Abstract

Introduction: Emergency medical system factors that improve out-of-hospital cardiac arrest (OHCA) survival have not been well elucidated. This study explores factors important to decisions to transport patients before obtaining sustained return of spontaneous circulation (ROSC) in the field throughout the OHCA system of care. Choosing to treat versus transport is a complex decision and reflects various aspects of EMS care that may differ across agencies at different levels of performance. Methods: This sequential mixed-methods study used data from the Michigan Cardiac Arrest Registry to Enhance Survival (MI-CARES) for the years 2014—2017 to identify variation in OHCA outcomes across emergency medical services (EMS) agencies.

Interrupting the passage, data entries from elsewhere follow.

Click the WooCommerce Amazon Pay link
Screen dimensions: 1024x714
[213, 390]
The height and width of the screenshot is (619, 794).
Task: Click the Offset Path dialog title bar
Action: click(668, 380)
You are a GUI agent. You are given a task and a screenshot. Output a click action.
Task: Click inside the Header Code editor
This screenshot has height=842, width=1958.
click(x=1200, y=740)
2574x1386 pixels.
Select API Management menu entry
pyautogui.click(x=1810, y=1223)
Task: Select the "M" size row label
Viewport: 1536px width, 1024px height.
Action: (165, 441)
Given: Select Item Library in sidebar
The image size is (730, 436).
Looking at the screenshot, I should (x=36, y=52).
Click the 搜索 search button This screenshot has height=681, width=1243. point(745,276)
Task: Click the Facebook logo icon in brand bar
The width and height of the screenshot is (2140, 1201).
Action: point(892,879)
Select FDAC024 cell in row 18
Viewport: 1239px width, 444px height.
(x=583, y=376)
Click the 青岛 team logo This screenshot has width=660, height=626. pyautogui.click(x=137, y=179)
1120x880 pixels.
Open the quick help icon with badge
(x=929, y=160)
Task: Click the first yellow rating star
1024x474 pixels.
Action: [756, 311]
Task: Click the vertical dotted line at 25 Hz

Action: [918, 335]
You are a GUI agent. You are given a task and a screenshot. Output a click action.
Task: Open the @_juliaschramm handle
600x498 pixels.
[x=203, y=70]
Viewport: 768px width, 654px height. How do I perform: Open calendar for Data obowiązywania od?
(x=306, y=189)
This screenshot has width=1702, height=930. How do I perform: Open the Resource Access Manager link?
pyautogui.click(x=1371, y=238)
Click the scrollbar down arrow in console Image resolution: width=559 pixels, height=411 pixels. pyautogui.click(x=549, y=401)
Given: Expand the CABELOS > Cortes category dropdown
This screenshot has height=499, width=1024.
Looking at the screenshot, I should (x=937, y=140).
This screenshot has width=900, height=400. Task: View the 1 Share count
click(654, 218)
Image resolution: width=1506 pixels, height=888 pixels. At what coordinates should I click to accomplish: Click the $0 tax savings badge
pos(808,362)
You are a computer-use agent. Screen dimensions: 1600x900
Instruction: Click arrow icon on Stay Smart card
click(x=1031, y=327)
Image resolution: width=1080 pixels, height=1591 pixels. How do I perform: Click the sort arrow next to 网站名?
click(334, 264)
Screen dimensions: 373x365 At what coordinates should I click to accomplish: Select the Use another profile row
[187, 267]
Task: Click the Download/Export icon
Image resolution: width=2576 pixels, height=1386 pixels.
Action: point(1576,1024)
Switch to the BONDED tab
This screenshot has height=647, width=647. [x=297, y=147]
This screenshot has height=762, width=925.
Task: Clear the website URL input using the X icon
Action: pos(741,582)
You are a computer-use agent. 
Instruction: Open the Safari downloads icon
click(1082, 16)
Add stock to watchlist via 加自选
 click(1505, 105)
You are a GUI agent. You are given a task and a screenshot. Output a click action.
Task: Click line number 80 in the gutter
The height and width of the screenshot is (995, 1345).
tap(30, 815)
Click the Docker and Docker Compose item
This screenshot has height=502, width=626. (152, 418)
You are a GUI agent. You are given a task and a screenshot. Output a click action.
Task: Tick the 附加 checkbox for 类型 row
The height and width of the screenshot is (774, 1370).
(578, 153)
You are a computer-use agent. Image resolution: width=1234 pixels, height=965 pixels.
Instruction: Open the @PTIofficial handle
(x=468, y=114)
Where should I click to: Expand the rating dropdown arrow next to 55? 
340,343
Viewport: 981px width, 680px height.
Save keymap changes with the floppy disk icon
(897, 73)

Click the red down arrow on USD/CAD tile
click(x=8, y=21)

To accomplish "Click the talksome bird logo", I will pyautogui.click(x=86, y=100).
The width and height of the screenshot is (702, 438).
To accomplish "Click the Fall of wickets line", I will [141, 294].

We then sampled emergency medical stakeholders—dispatch, fire, police, EMS, and receiving emergency departments (EDs)—across nine EMS system sites of varied urbanicity: four high-survival, two intermediate-survival, and three low-survival based on a primary outcome of sustained ROSC with pulse upon ED arrival. To qualitatively explore variations in OHCA survival, we conducted key informant and focus group interviews at each site. Qualitative data were analyzed through combined rapid and rigorous analysis, with a focus on treat versus transport decisions in the Advanced Care link of the “chain of survival” within a broader system of care framework. Results: Key factors that weighed into OHCA treatment versus transport decisions pre-ROSC across all sites included: clearly defined roles and protocols, on-scene decision-making authority, distance to the hospital, level of training and expertise, resource availability with regard to personnel and equipment, and payment and reimbursement models. Conclusions: Recognizing the critical role of each link in the “chain of survival,” this study identified key factors that impact treat versus transport decisions from the perspective of EMS stakeholders. The next phase of this work will include validating the importance of the identified factors to OHCA survival through a statewide survey of EMS agencies in Michigan. The final product will be a toolkit of best practices to improve survival across U.S. communities.